# Do your eyes water, when you are in front of ppl?



## Snaefridhur (May 18, 2007)

Do you? I do. Quit often. I know some of *ppl with SA do lacriamte = eye-water (when passing a group of ppl or peers*), but I wanna know how many of them.

*The lacrimation - eye-watering - should not be mistaken with the casual crying.* It is only "a tear secretion", as medical books say.

give your votes here, good bye


----------



## VCL XI (Jan 19, 2004)

*Re: Do you lacrimate (eye-water) when in front of ppl?*

Sometimes. Also happens whenever I get extremely angry.


----------



## LostinReverie (Mar 18, 2007)

*Re: Do you lacrimate (eye-water) when in front of ppl?*

Nope. Only when I'm tired and then I look as if I'm crying.

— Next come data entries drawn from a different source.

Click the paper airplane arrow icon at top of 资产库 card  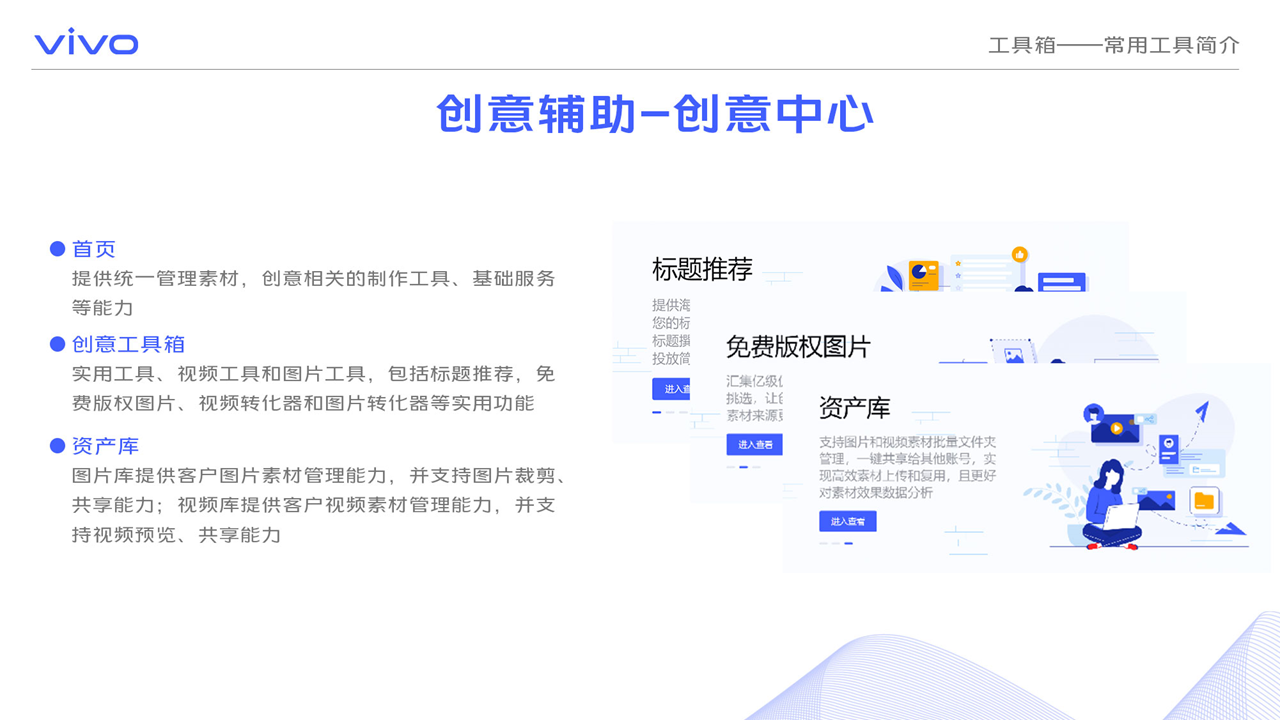coord(1202,411)
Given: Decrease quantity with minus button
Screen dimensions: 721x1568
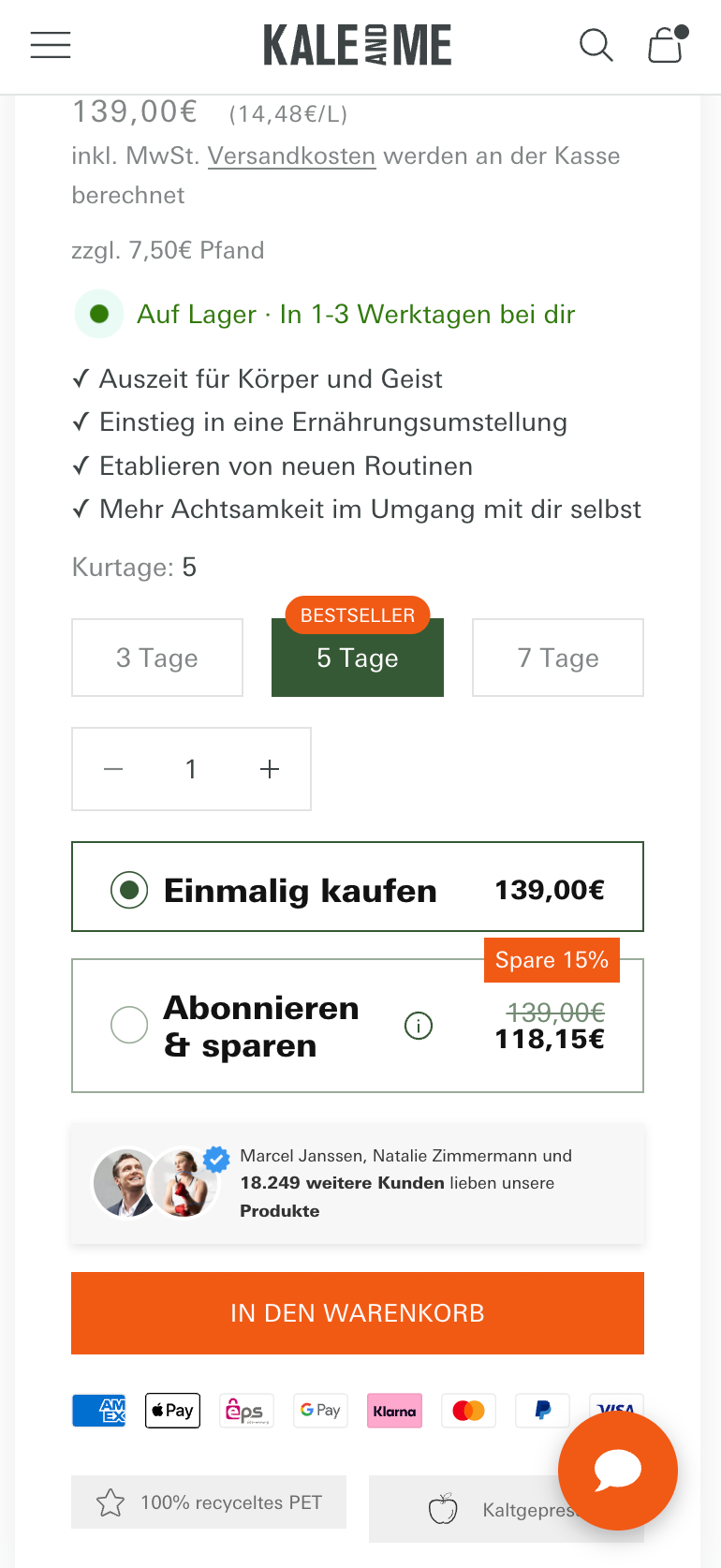Looking at the screenshot, I should [x=113, y=769].
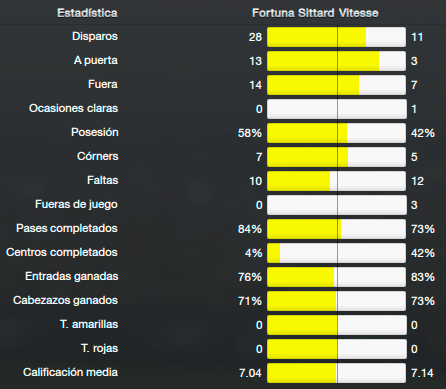Click the T. amarillas row label
The height and width of the screenshot is (389, 446).
click(89, 324)
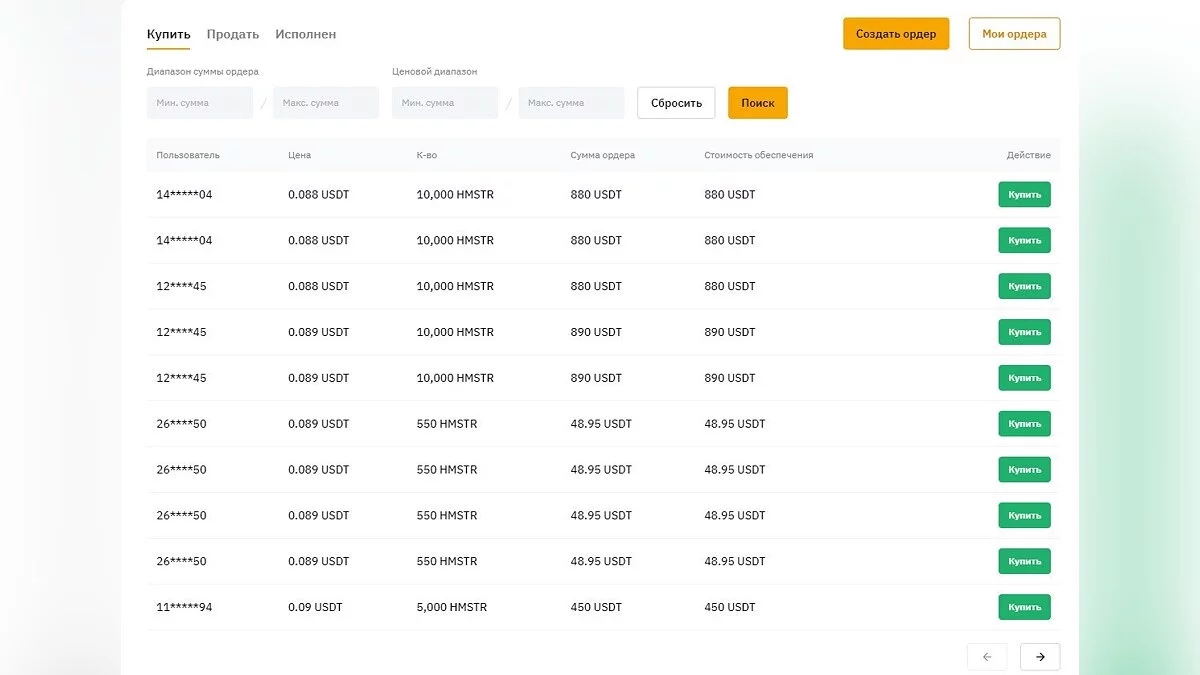
Task: Click Купить on the first 890 USDT order
Action: pos(1024,332)
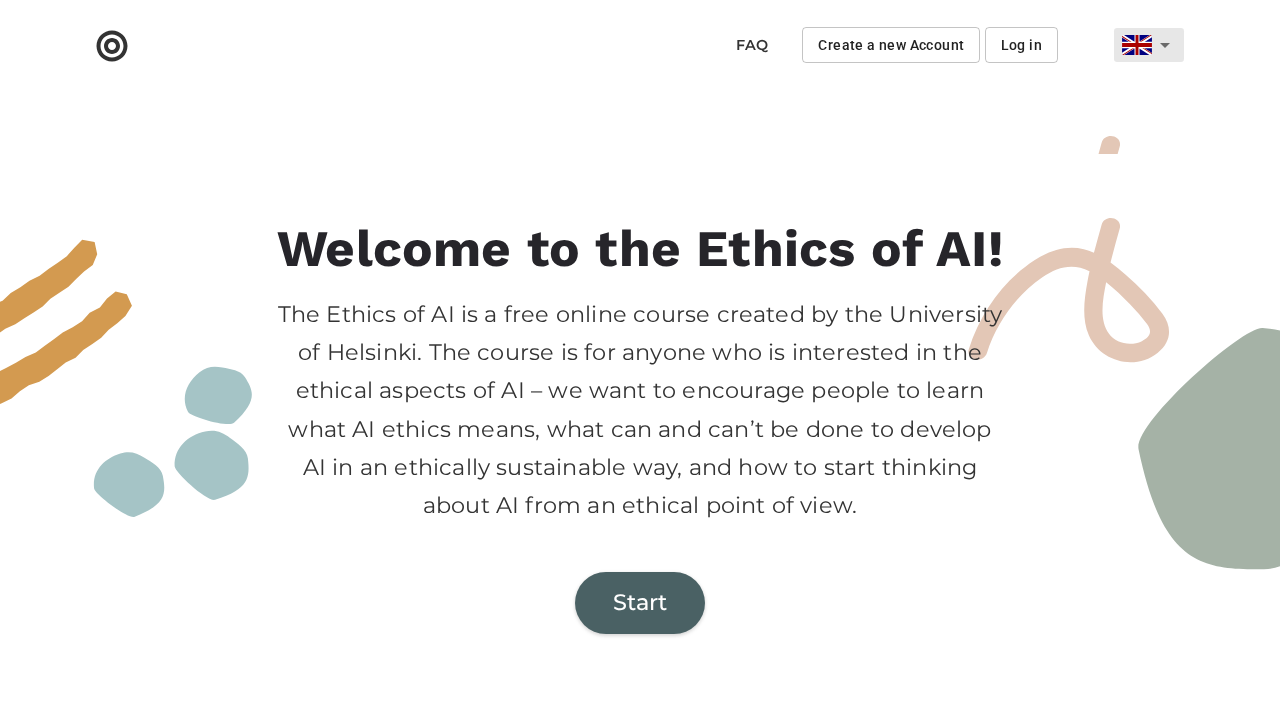
Task: Click the downward chevron next to the flag
Action: pyautogui.click(x=1167, y=44)
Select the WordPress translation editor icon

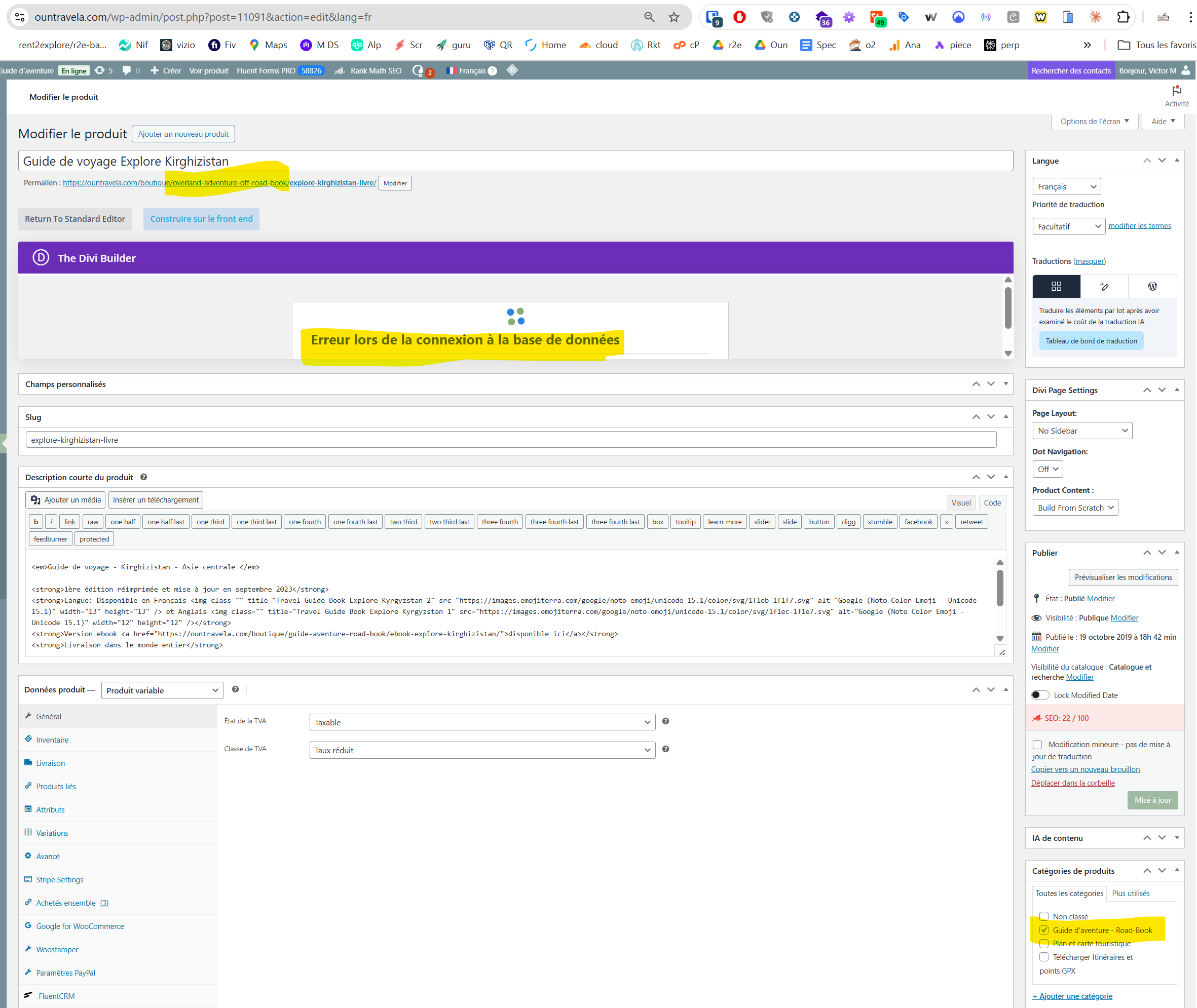tap(1152, 286)
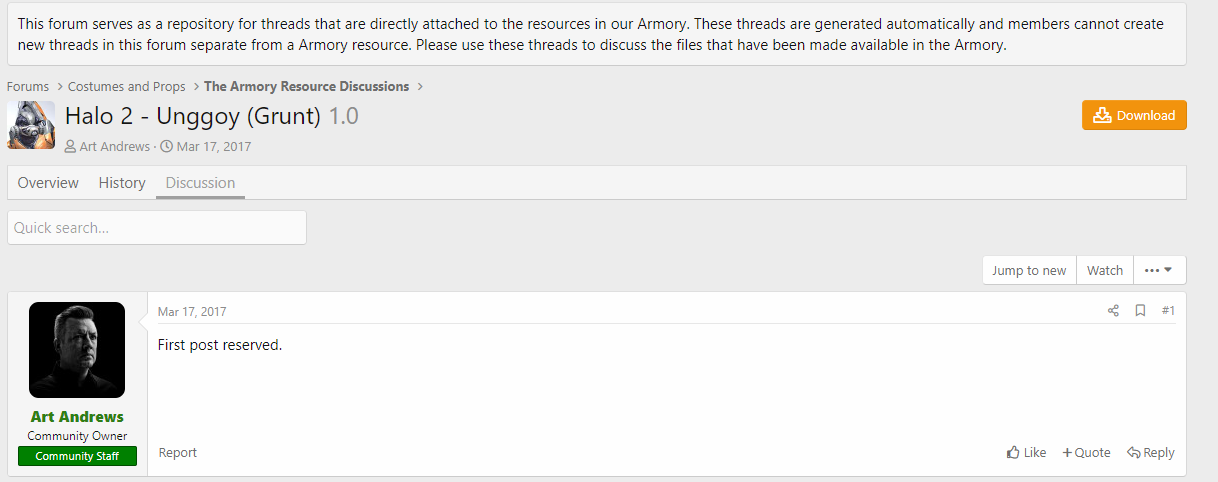
Task: Switch to the Overview tab
Action: point(48,182)
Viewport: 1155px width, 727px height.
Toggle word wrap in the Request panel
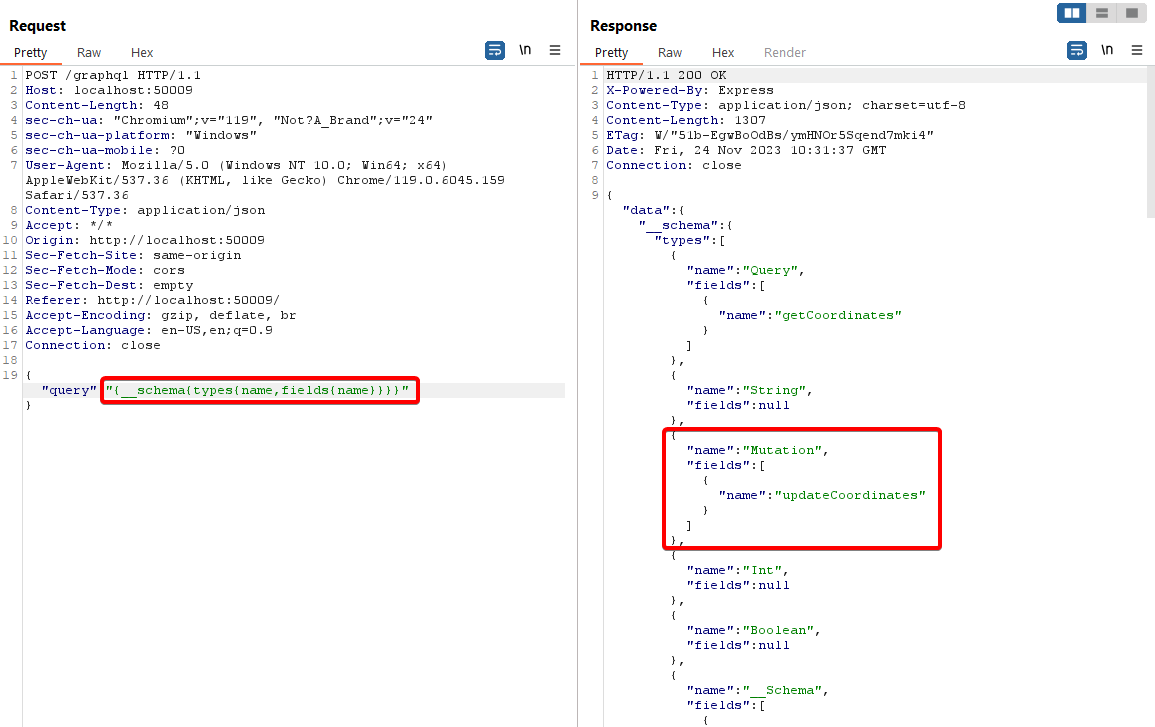pos(495,51)
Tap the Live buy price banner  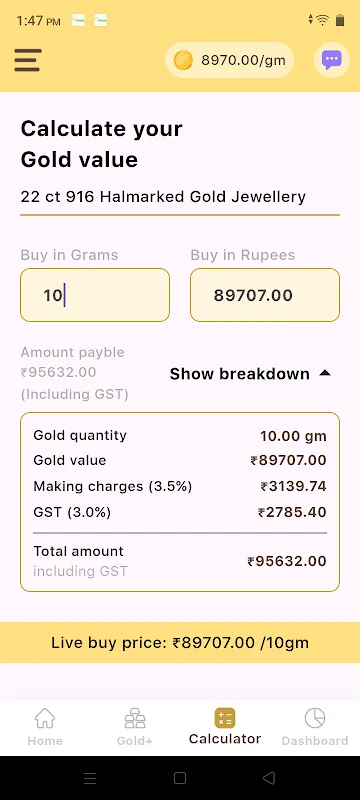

Sucks when I'm in public.

Also, lacrimate is not a word...


----------



## sonya99 (Sep 5, 2005)

*Re: Do you lacrimate (eye-water) when in front of ppl?*

Sometimes when I'm very anxious I'll cry or be on the verge of crying. It doesn't happen very often but I'm always worried about it.


----------



## Lonelyguy (Nov 8, 2003)

*Re: Do you lacrimate (eye-water) when in front of ppl?*

I have a few times but not lately. Back in high school I got so nervous over something my eyes watered up which prompted someone to ask if I was crying.


----------



## leppardess (Nov 8, 2003)

*Re: Do you lacrimate (eye-water) when in front of ppl?*

Only when I yawn a lot.


----------



## uzura (Aug 26, 2007)

*Re: Do you lacrimate (eye-water) when in front of ppl?*



leppardess said:


> Only when I yawn a lot.


Yeah, that's me. Except I yawn very often around people I don't know, and my eyes don't water when I've gotten comfortable.
Hehe, my first post here. I should have introduced myself. :um


----------



## VCL XI (Jan 19, 2004)

*Re: Do you lacrimate (eye-water) when in front of ppl?*



LostInReverie said:


> Also, lacrimate is not a word...


I thought it might have been spelled "lachrymate" or something, but I found it here too: http://www.m-w.com/medical/lacrimation


----------



## vicente (Nov 10, 2003)

*Re: Do you lacrimate (eye-water) when in front of ppl?*

the colloquial word is "do you tear up" or "do your eyes water / get teary"


----------



## LostinReverie (Mar 18, 2007)

*Re: Do you lacrimate (eye-water) when in front of ppl?*

Hmm... the verb form wasn't in my dictionary... damn it I have to write a new one now.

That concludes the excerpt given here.